Monday, April 14, 2014

I'm not asking *For* a cable; I'm asking *About* one

Ahhhh, The trials of boutique consulting!

Upper Service organization management decreed to TheHackerCIO that "You are to make no further requests for anything, until further notice. Just keep your head down and do your work. Let us make the requests for things to the end-user." So, all requests for things ended.

But progress was most crucially being held up for want of an ethernet cable! It went like that nursery rhyme:
  • for want of a cable, the device to server went unconnected ...
  • for want of a connected server, the testing became deferred ...
  • for want of testing, the delivery was impeded ...
  • for want of delivery, the project slipped ...
  • for want of completion, (not the battle, but ...) the contract was lost!?!?!?
TheHackerCIO is not for losing a contract. Not on my watch. So he bought one. But he made a crucial mistake ... 

He mentioned in an email that he already had a hub and cable to resolve the connectivity issue. 

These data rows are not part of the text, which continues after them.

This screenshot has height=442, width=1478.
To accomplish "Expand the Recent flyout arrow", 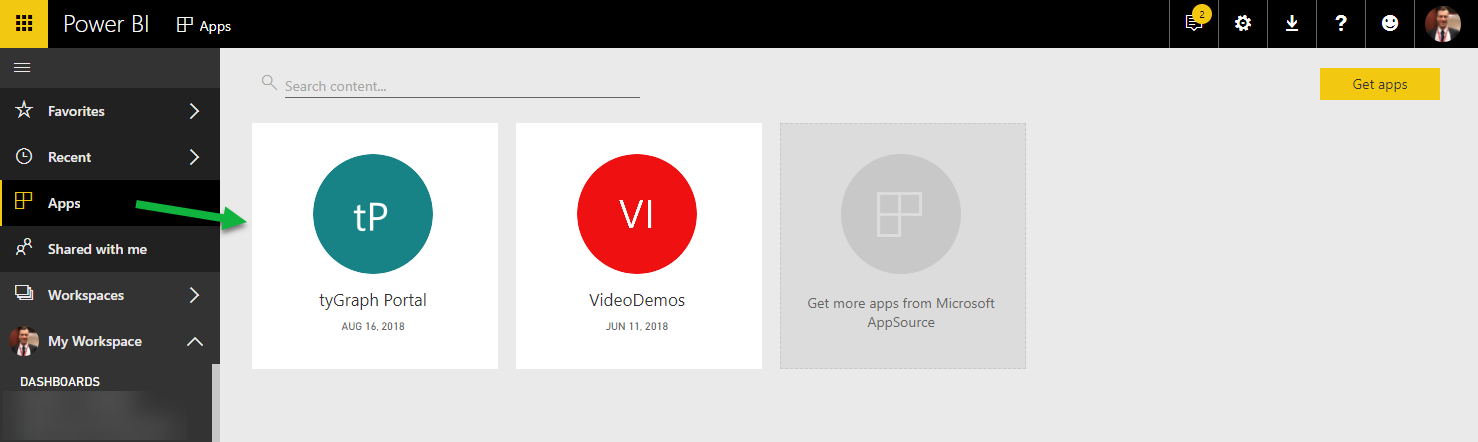I will [195, 157].
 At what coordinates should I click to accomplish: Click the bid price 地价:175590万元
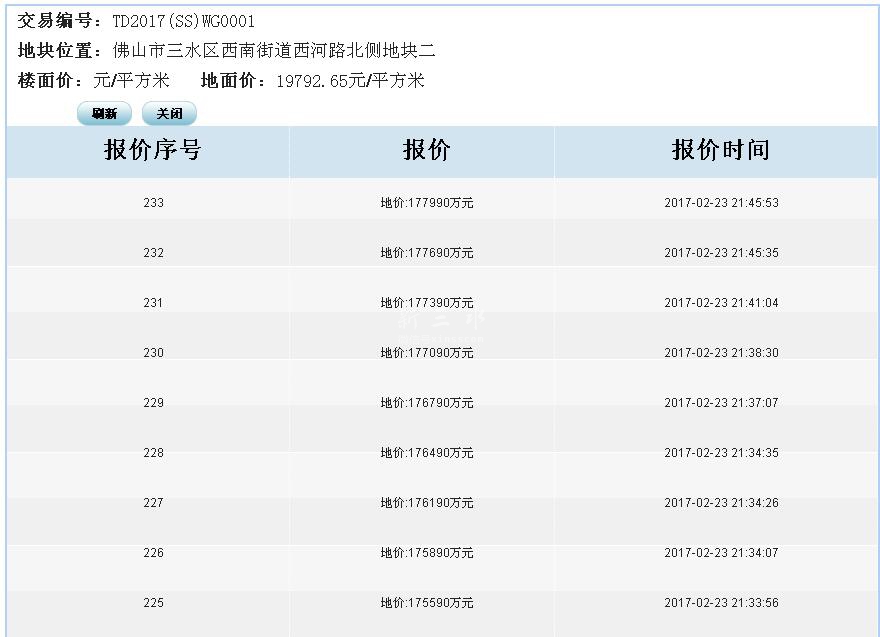[427, 603]
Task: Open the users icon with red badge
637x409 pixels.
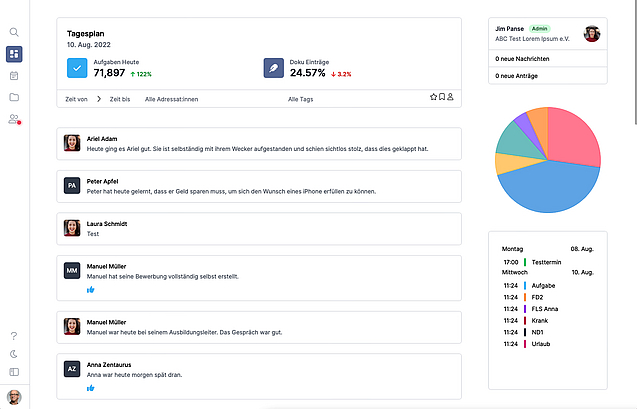Action: click(14, 120)
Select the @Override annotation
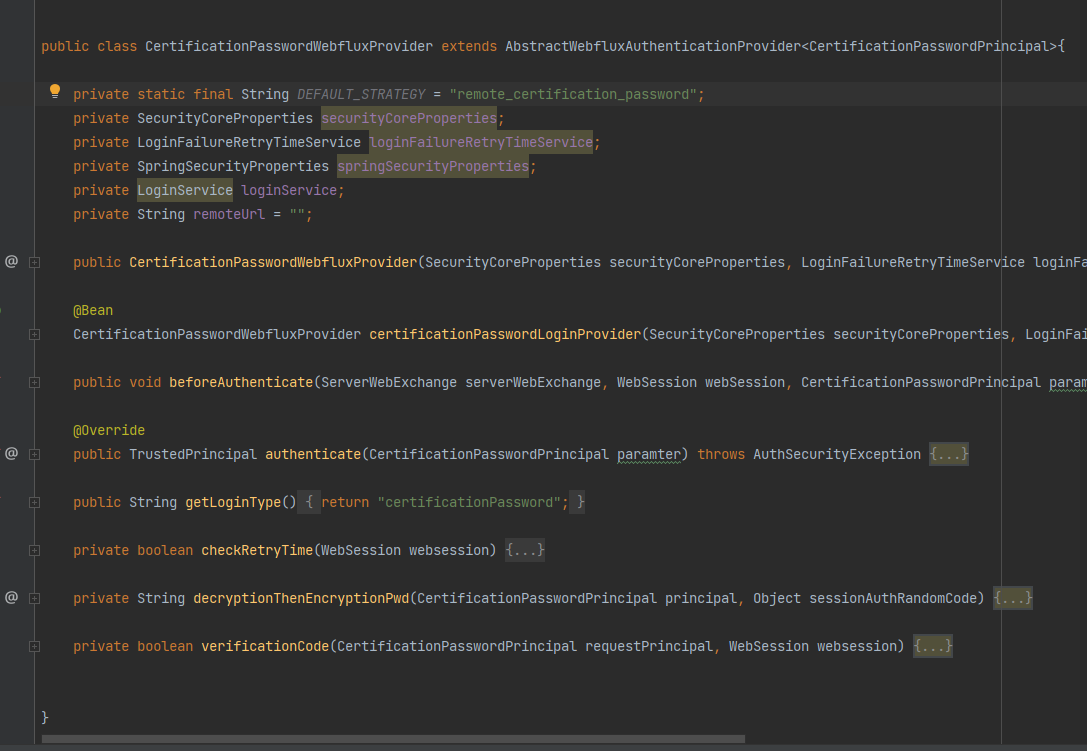 (x=109, y=431)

So another edict came down "All devices installed on the network must be approved first by the CTO." Damn. He was now forced to reply, "The devices which would resolve this issue are now locked away in my desk, unopened and not to be used until further notice." Double Damn.  Even just the cable would have helped, but now it was out of bounds. 

This is why people hate the pathological politics of the Bloated Behemoth Enterprise!

Luckily, a friendly network tech stopped by in the break room as I and an honorable colleague were getting a cup of coffee. "Anything you need?" He asked. So TheCraftyHackerCIO replied as follows:
"We could really use an Ethernet cable. But we have been instructed not to ask for anything. So I'm not asking for an Ethernet cable; I'm asking about one. What do you think?" He nodded with a grin. And so the problem was solved. 

The immediate problem, that is. The problem of Bloated Behemoth Enterprise pathology remains. Always.